Here is the thesis, and I am not going to dress it up. Motorcycling in 2002 already had it figured out, and this bike is the proof.
Performance highlights
Start with the throttle, because it is the headline. There is no slop in it. None. The smallest twist of your wrist and the bike is already moving exactly where you pointed it, with a directness I have not felt on a new bike in a long time. Modern throttles have gone soft and loosey-goosey, full of ride-by-wire buffering that smooths the edges off everything. This one is a cable and your right hand, and it is so much better that it is almost embarrassing.
The engine behind it is the 645cc 90-degree V-twin, good for about 64 horsepower and 42 lb-ft, and it makes its case on torque, not on a screaming top end. That is exactly my kind of power in the city. You roll on and it pushes, right now, no waiting. At 374 pounds dry it feels like nothing at a stoplight, like you could pick it up and carry it home.
Then it started raining, and I did the 40 to 80 pull anyway. Wet road, second gear, no ABS, no traction control, nothing between me and a tank-slapper except restraint. And you know what? For a 2002 bike, that was not bad at all. It pulled clean and it held on.
The brakes are where the years show. They are a damp sponge.

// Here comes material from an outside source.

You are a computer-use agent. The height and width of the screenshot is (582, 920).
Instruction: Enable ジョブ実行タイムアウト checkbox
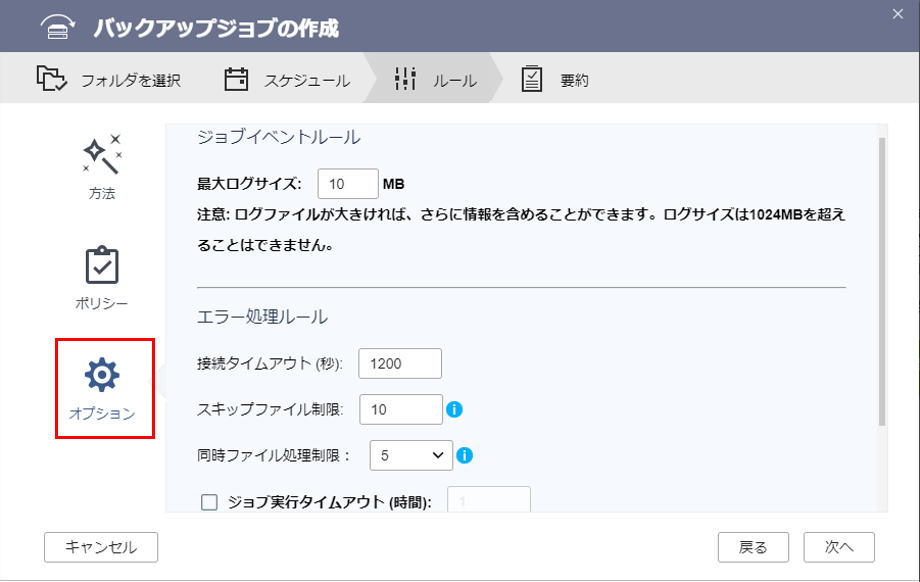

You squeeze, and squeeze harder, and even with the lever wound all the way out the stopping power just is not there. The handling has a quirk too. It is feathery and quick to flick at low speed, but lean it over with some pace and the front gets nervous, like it wants to tuck, like somebody fiddled with the suspension and never quite put it back.
Closer Look
Swipe to explore.
I haven't felt a throttle that tight in a while, and this is a 24-year-old motorcycle.
Rider experience and tech
There is no tech. I want to be clear about how little there is. No modes. No screen. Two old-school needles in round pods and a bank of warning bulbs, and that is your lot. And it would feel wrong if it had any more. The controls have survived 24 years in better shape than they have any right to, and the whole cockpit is a vibe I did not want to ruin by going looking for a menu.
It is comfortable in a way I did not expect. The seat is big and genuinely cushy, the only knock being it was a touch slippery, which may just be that WOW polished the thing before they handed it over. On the highway it is smooth. The tank buzzes more than the bars or the pegs do, the wind sits politely on your chest, and sixth gear is so tall it works like an overdrive. You rest your hand on the grip and cruise.
Getting going asks a little more of you than a modern bike does. There is a choke to work on a cold start, and no slipper clutch, so a botched rev-match on a downshift will throw you forward instead of smoothing it over. Nail it and it is butter. That is the trade, and honestly it taught me more about what newer bikes quietly hide than any new bike has.
The Chase Score and final thoughts
With a Chase Score of 60 out of 100, the 2002 SV650 lands square in Good tier, and it earns every point on character rather than spec sheet. This is the bike for the rider who reckons motorcycles peaked before they got screens, and for the new rider who wants to actually feel the machine they are learning on. Skip it if you need modern brakes, electronic safety nets, or anything that lights up on the dash. The takeaway I rode away with is simple. Motorcycling is motorcycling, and 24 years later this is still an amazing ride.